All of the engines are either all-new or updated. The 200 petrol, for instance, is now a 1.5-litre, four-cylinder turbocharged unit, rather than a 2.0-litre (although the power output is the same), the 300 petrol in the cabriolet is now up to 258hp, the 220d is the new 2.0-litre (code: OM654) unit we saw on the E-class (the 2.1-litre OM651 is no more), and the twin-turbo 250d is replaced by the 300d, which is a more powerful version of the 220d’s 2.0-litre motor. The AMG 43 motor is the same twin-turbo 3.0 V6 as before, but power is now up 23hp to 390hp. We drove the C 300d and the AMG C 43.
The new C 300d makes the same 500Nm of torque as the C 250d, but power is up from 204hp to a solid 245hp! Do you feel the 41hp bump immediately? Not quite, because the 250d was a strong engine to begin with, and because the 9G-Tronic automatic gearbox did (and still does) such a stellar job of delivering the power. But yes, it is evident that you always have a strong reserve of power at your disposal, and this is particularly felt when you’re overtaking at high speeds. It’s also more refined than the old 2.1-litre unit, but there’s still quite a boomy noise when you open it up a bit. The gearbox, too, is seamless for the most part, but can fumble slightly when kicking down hard for sudden acceleration.
The big caveat when it came to evaluating the ride and handling (other than Europe’s fantastically smooth roads, of course) was that our C 300d sedan test car had air suspension and AWD – neither of which will be available on the Indian version. The ride quality, as a result, was really nice and cushy, and we’ll have to wait and see how they calibrate the passive steel springs when the car comes to India; the current car, for instance, is set up a bit too firm for our market. Secondly, because of the AWD and the air suspension, the steering felt nowhere near as sharp or connected as the one we have in India, but instead felt a bit slow and soft.

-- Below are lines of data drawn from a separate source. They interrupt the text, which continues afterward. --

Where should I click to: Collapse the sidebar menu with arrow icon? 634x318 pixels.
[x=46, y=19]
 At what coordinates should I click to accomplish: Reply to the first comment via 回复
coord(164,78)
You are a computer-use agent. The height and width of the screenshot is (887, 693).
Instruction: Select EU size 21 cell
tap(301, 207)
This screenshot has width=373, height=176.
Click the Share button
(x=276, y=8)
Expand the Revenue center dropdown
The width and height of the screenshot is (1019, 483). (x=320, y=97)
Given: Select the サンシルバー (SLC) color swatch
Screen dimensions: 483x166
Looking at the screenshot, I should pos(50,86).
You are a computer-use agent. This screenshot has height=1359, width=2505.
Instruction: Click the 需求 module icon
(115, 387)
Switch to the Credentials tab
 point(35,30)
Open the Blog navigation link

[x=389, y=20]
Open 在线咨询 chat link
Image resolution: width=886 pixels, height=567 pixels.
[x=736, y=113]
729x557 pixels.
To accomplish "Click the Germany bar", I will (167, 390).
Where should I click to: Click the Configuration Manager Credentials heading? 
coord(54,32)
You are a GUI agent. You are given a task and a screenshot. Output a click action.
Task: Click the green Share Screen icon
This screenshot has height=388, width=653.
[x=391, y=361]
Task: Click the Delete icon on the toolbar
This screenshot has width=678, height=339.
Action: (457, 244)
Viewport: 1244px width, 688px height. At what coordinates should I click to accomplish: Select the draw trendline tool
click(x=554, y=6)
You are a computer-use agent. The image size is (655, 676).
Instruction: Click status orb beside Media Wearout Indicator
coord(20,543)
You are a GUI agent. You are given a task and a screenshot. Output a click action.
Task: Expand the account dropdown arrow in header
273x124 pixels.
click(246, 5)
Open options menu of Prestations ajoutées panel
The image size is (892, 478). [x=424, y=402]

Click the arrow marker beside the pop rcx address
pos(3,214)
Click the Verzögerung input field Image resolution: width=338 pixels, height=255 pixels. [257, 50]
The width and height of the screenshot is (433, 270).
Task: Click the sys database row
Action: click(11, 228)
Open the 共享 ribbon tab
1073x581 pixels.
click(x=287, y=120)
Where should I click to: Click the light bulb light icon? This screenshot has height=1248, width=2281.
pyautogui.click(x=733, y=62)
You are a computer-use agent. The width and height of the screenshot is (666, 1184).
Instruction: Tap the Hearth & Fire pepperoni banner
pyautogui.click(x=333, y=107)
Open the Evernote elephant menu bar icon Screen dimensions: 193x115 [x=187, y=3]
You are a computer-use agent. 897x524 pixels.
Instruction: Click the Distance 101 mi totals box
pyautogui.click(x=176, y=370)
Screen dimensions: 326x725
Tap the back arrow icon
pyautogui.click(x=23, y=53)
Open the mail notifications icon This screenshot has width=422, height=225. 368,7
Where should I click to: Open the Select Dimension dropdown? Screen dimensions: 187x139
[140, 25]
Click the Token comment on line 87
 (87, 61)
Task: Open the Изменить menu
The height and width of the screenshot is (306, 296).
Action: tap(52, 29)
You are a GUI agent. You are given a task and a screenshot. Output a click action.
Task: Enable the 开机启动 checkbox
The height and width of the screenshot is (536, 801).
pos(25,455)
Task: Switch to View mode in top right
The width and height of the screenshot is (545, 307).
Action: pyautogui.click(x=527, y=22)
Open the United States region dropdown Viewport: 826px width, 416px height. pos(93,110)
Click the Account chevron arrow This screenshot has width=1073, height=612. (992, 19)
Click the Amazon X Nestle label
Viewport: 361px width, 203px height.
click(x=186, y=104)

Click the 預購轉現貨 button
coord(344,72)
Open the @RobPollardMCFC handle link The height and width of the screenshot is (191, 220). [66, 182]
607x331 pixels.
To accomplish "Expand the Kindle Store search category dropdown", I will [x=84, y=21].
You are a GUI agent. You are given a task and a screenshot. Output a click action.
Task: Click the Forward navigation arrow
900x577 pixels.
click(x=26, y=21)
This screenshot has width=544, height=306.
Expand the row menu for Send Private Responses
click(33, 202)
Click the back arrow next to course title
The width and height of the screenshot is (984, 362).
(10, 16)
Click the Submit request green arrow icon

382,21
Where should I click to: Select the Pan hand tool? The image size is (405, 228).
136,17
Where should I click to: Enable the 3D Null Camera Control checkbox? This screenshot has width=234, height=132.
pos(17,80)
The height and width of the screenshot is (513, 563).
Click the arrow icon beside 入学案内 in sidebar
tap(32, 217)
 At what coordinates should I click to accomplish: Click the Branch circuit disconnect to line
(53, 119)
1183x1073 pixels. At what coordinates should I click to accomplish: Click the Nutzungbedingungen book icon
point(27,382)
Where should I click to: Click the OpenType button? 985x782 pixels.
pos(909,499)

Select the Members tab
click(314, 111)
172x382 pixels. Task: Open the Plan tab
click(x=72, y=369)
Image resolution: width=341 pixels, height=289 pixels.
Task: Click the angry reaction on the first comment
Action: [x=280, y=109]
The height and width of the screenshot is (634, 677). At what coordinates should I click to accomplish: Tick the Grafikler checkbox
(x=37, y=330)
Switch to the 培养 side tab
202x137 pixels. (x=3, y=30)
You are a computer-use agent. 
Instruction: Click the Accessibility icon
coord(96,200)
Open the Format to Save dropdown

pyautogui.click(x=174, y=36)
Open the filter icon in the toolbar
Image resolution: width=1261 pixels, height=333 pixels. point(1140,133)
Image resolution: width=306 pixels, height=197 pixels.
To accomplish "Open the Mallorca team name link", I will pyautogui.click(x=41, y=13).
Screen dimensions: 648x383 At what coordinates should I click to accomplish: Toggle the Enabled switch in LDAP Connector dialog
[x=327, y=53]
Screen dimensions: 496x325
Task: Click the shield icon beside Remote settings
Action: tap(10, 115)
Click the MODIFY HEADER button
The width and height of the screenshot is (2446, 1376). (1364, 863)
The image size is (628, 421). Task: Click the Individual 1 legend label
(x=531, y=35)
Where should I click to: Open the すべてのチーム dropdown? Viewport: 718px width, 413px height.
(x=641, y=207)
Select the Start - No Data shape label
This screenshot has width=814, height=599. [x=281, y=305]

We also drove the AMG C 43, but interestingly, we drove it in the Coupe body style, as Mercedes is likely to bring this version to our market as well. As before, it gets 4Matic AWD, but now it has a 23hp power bump too. This car feels more or less the same as before, although – and this may be because driving through a German forest is like driving through an echo chamber – it seems even louder this time. It still feels a bit heavier and more tied down than the standard cars, and all the settings on the adaptive dampers feel a touch firmer too.
The last piece of the experience is the suite of Level 2 Autonomous or self-driving tech that debuted in India on the facelifted S-class, which worked really well in the C-class on our test drive. But Mercedes says, save for a few small sub-features, this won’t be coming to India, simply as it would upset the model hierarchy – the E-class doesn’t get it, so the C cannot.
Should I buy one?
Certainly, if you were already considering a C-class, the deal has only gotten sweeter now, but that’s the case with most updates, isn’t it? Moreover, it just feels like a more modern car this time around. Some interesting questions do arise though. Will the Indian market take to a downsized 1.5-litre motor? Will Mercedes bite the bullet and spec the car to the max with the high-resolution screens (a bugbear of the current car is its small and dated infotainment unit)? Will they get the suspension for India right this time? Will India accept a coupe body style, even if only for the high-end AMG variant? These are all questions that will be answered in October, but they’re also a good sign, because that means the segment has evolved, and you can be sure Mercedes has been listening to feedback and will evolve with it. What is in no doubt, though, is that this one model range has so much diversity to offer. With a number of engines and body styles to suit a number of buyers and budgets, the facelifted C-class will certainly have something for everyone.